[Items from a dataset]
------------------------------------------------------------------------

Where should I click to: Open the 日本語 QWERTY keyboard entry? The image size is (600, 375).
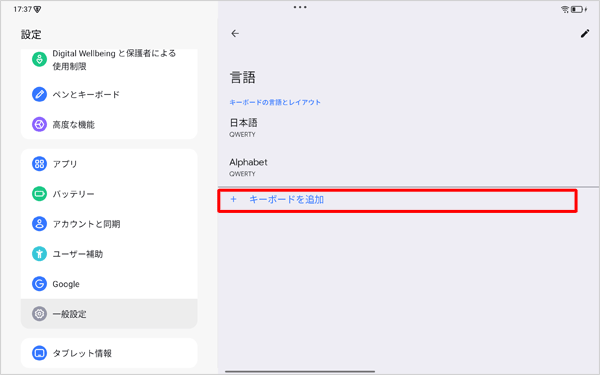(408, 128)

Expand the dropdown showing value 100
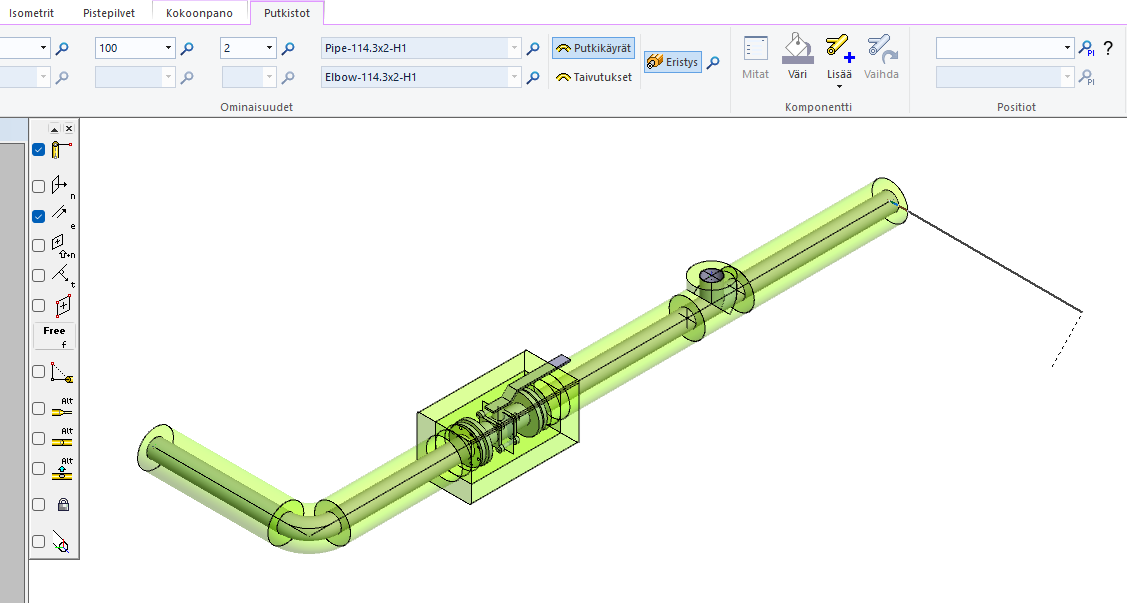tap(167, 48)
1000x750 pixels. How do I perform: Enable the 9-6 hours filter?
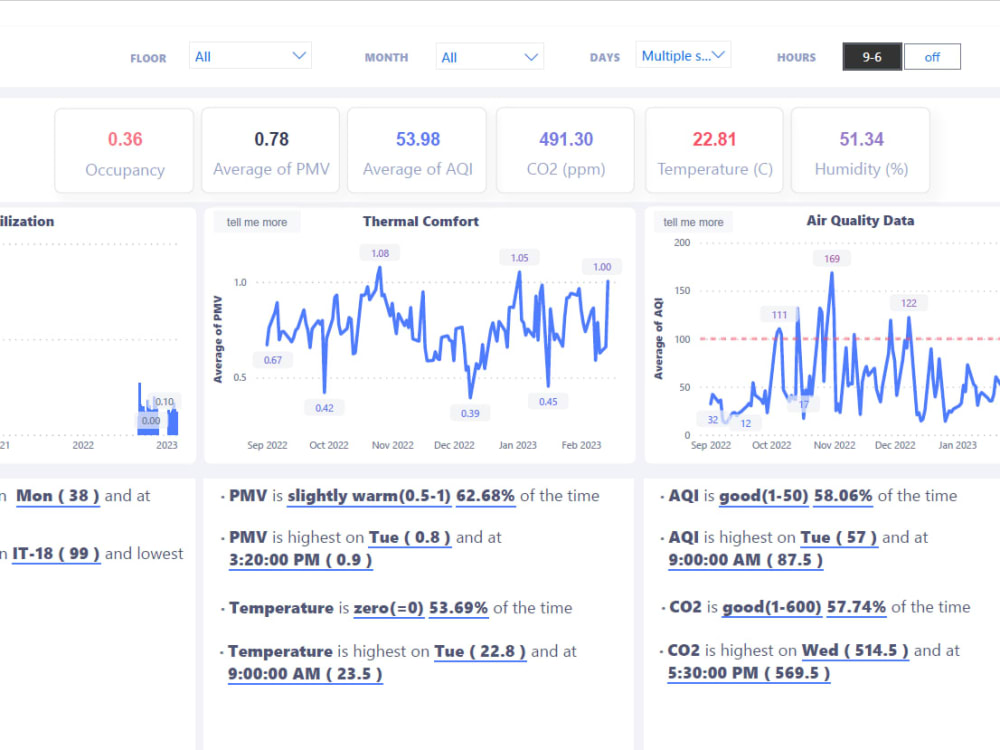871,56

------------------------------------------------------------------------

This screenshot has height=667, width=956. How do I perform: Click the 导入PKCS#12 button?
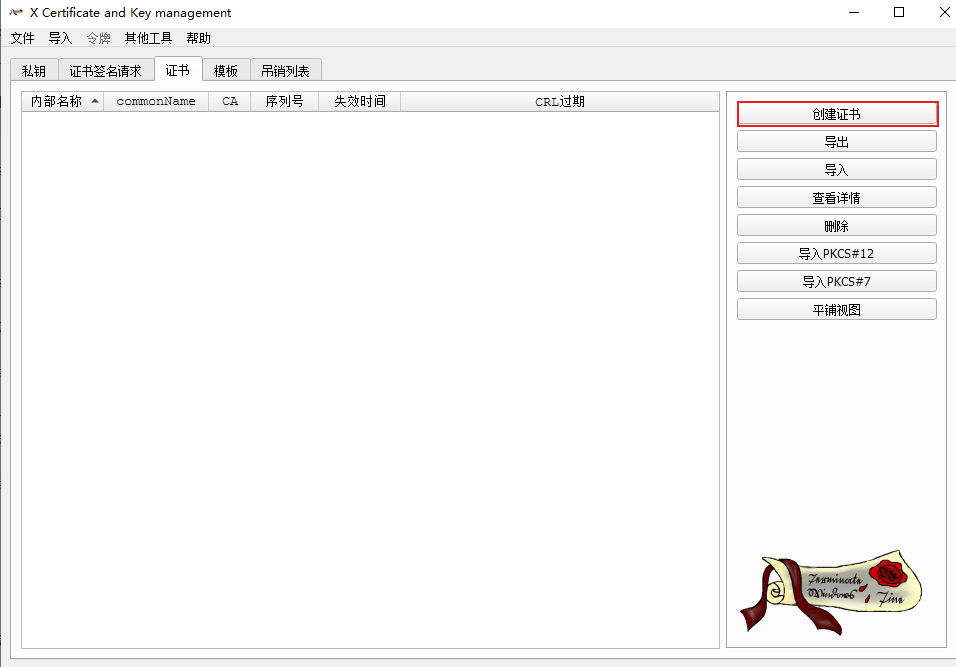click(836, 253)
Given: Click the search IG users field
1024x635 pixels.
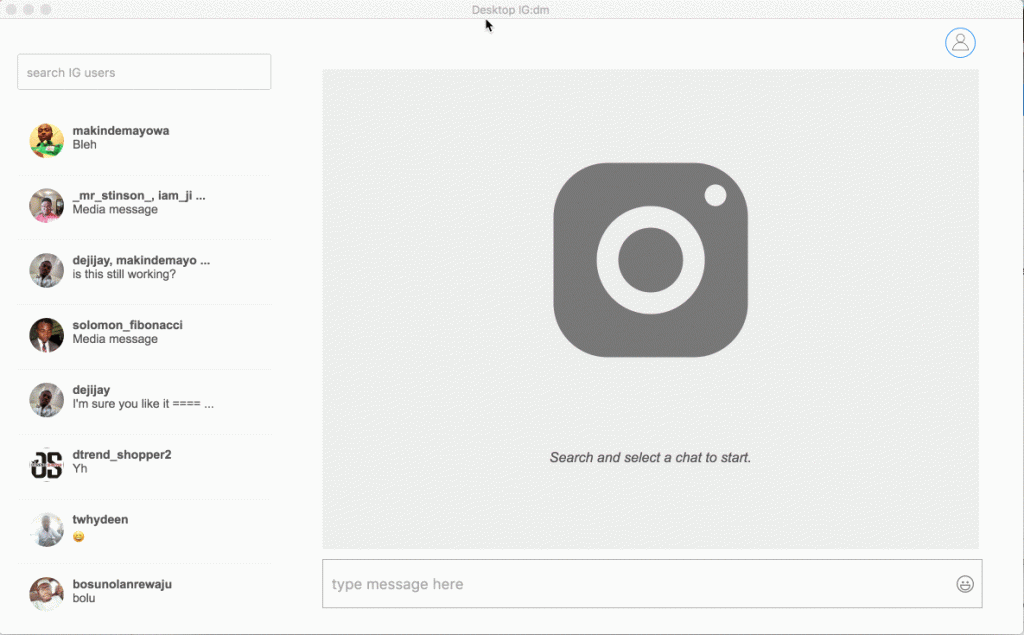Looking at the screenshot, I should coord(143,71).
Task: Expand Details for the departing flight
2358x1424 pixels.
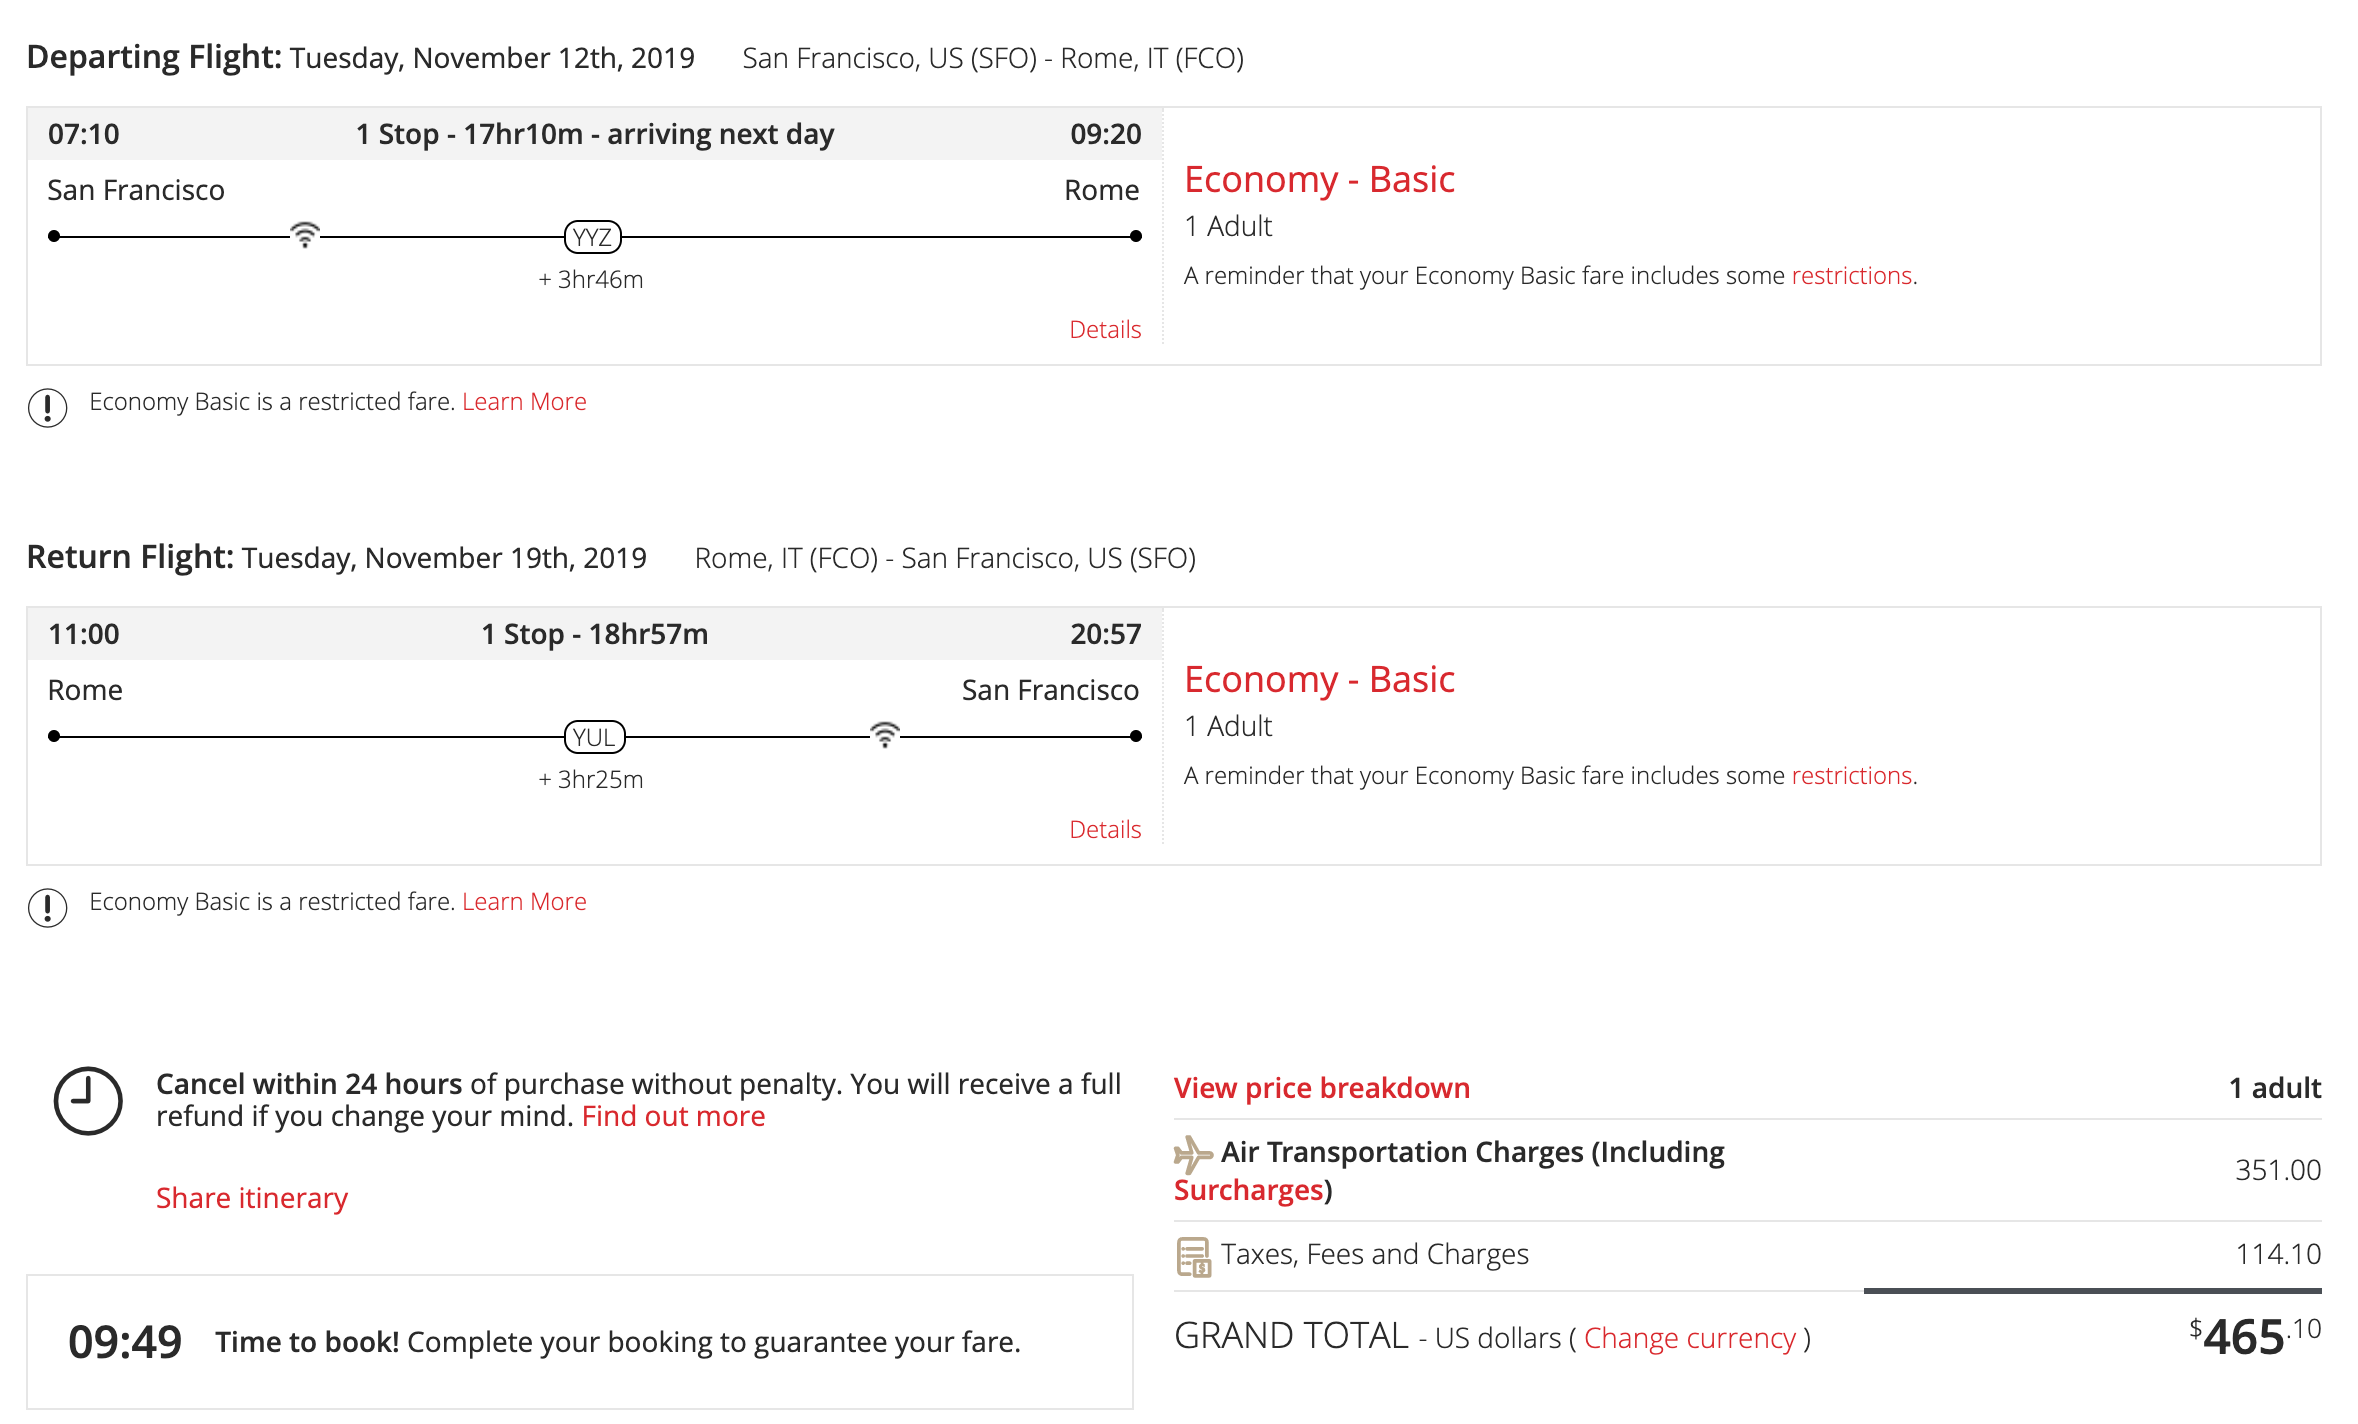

------------------------------------------------------------------------

YOUR OBJECTIVE → Between and including the line with "This screenshot has" and the line with "Task: Expand Details for the departing flight", repeat every line exactly as it appears above, with pictures left out.

RESULT →
This screenshot has height=667, width=956. How do I perform: Click the 导入PKCS#12 button?
click(836, 253)
Given: Click the search IG users field
1024x635 pixels.
Looking at the screenshot, I should coord(143,71).
Task: Expand Details for the departing flight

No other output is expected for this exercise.